▶ [Texte de départ]:
────────────────
En franchissant les murs du palais présidentiel le 03 février courant, la délégation mixte Conférence Episcopale Nationale du Congo-Église du Christ au Congo connues sous leurs acronymes respectifs CENCO-ECC a fait part au Président de la République, Félix-Antoine Tshisekedi Tshilombo de son intention de consulter les acteurs politiques et sociales de premier plan pour tenter de désamorcer la crise sécuritaire et humanitaire qui prévaut dans la partie Nord Orientale du pays du fait de la résurgence de l’activisme militaire du mouvement politico-militaire M23 il y a environ trois (3) ans.
« La nécessité de renforcer la cohésion nationale dans notre pays, est un besoin devenu plus pressant.
Les deux Églises ont pris l’initiative de concevoir ce projet de sortie de crise que nous avons présenté ce jour au Chef de l’État. Il l’a reçu avec beaucoup d’attention; il l’a beaucoup apprécié et nous a encouragés. C’est un projet louable », s’est contenté de rassurer le porte-parole de cette délégation conduite par le Cardinal catholique, Fridolin Ambongo et le représentant légal de l’ECC, André Bokundowa.
Mettant en avant la situation exsangue de milliers des populations vivant dans la partie Est du pays, Monseigneur Donatien N’Shole n’exclut aucune hypothèse dans la démarche de deux églises s’il tentait que cela puisse faire cesser l’écoulement du sang.
« L’approche qui est la nôtre n’est pas de savoir qui est le démon et qui est l’ange. Mais voir comment nous construisons sur base de nos valeurs », a pointé de son côté le Pasteur Eric Nsenga de l’ECC, tous refusant de dévoiler le contenu de leur initiative rassurant avoir accordé la primeur au Président de la République. La suite on la connaît.
Après avoir rencontré plusieurs leaders politiques et sociales, singulièrement ceux de l’opposition non armée, la délégation a franchi le rubicon en faisant un saut vers l’inconnu pour rencontrer les chefs de la rébellion dont le numéro un de l’Alliance Fleuve Congo, Corneille Nangaa Yobeluo dans son nouveau quartier général à Goma, peu avant de traverser la frontière pour se faire recevoir par le Président Rwandais Paul Kagame, l’ennemi public numéro un des milliers des congolais pour son rôle négatif dans l’instabilité persistante de l’Est Congolais.
De retour de Kigali, les hommes d’églises ont poursuivi leur périple en rencontrant notamment le président du parti politique Ensemble pour la République, Moïse Katumbi Tchapwe et quelques cadres du Front Commun pour le Congo dont Raymond Tshibanda, le coordonnateur du comité de crise institué par l’ancien Président de la République, Joseph Kabila Kabange, chef de fil de la plate-forme.
────────────────
▶ [Liste des enregistrements]:
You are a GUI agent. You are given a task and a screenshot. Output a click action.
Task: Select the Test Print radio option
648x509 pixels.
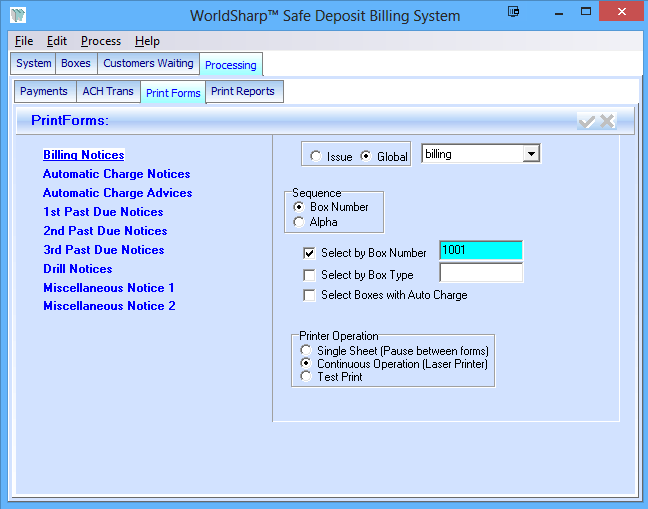click(306, 377)
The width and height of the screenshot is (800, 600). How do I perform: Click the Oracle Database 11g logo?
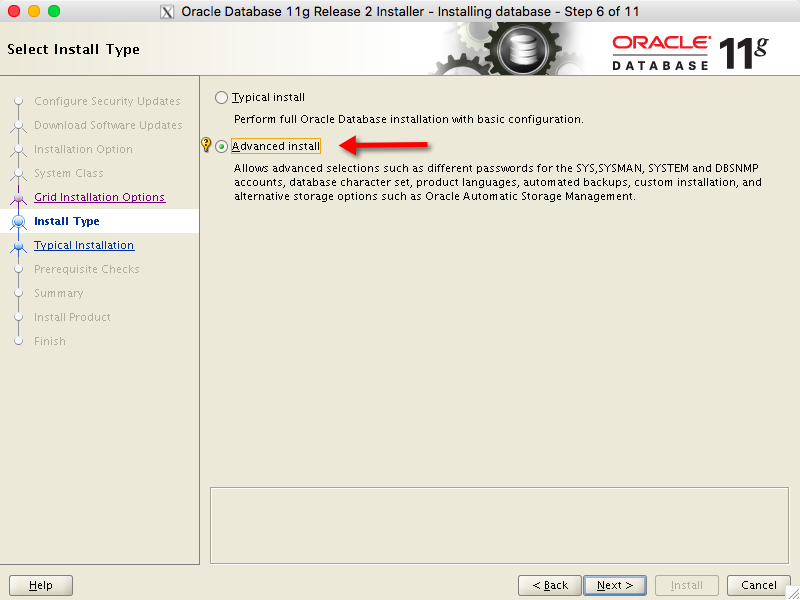[690, 51]
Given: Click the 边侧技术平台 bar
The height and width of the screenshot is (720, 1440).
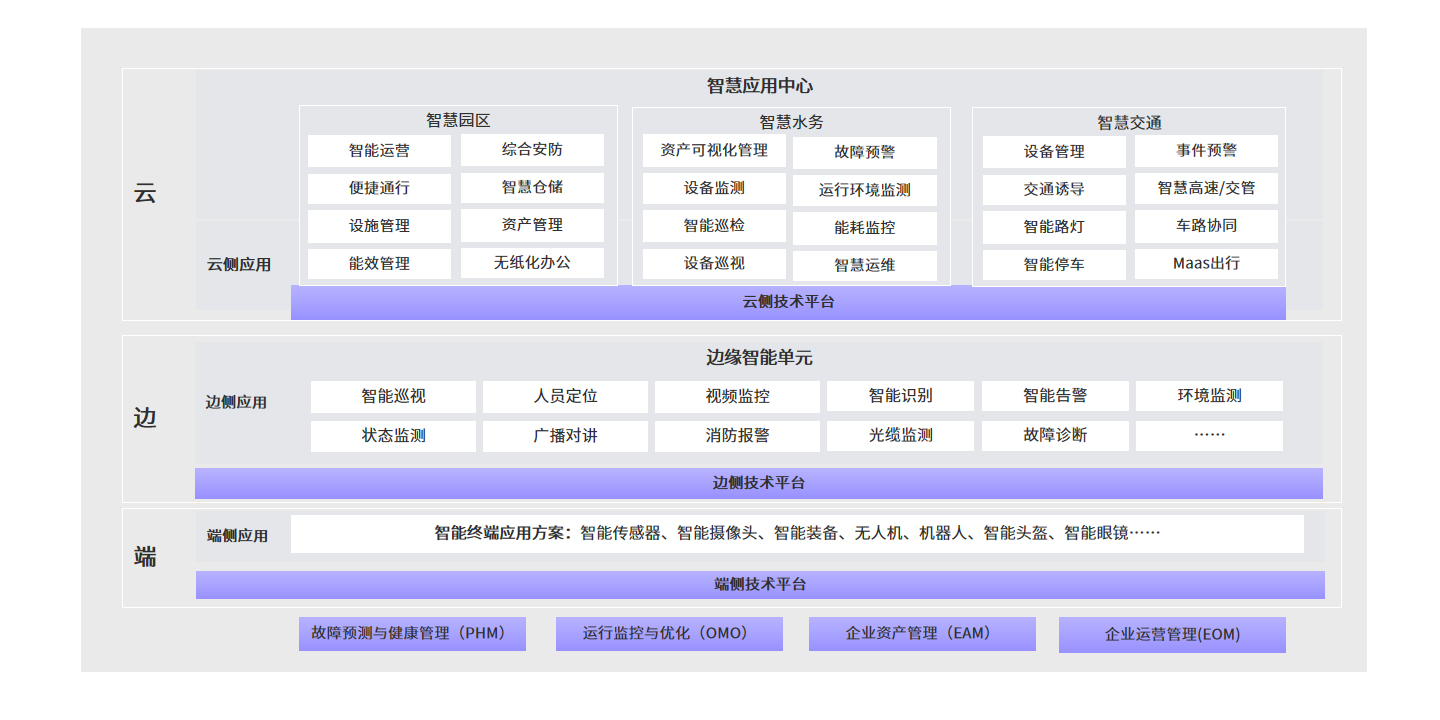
────────────────
▶ [À faire]:
Reprenez le texte sur la médiation de la CENCO et de l'ECC là où il s'arrête et rédigez-en la suite. Les enregistrements n'ont aucun lien avec le texte sur la médiation de la CENCO et de l'ECC.

▶ [Résultat de l'exercice]:
Partout elle est passée, la délégation a affirmé avoir récolté les desideratas de chaque groupe et promis d’en faire bon usage. Mais jusqu’à quand ?
Péril en la demeure
Comme si de rien n’était, l’initiative conjointe de la CENCO-ECC ayant l’ambition de faire cesser l’écoulement du sang ne semble pas encore tenir toute ses promesses.
En effet, si l’on doit à ces hommes d’églises le mérite d’avoir formellement établi un contact direct avec le leadership de la rébellion ainsi que la partie Rwandaise là où il n’existe plus officiellement, en tout cas sous ce format-là, elle n’a pas réussi à faire cesser le feu sur la ligne de front. Plusieurs affrontements ont été signalés depuis et marqué par des avancées de la rébellion notamment dans le Sud-Kivu où les éléments du M23 ont fait leur entrée dans la ville de Bukavu en dépit des appels de la communauté internationale dont les Nations Unies, la SADC, l’EAC et la CEEAC pour la cessation des hostilités et le retour à la table de négociations entre toutes les parties prenantes au conflit.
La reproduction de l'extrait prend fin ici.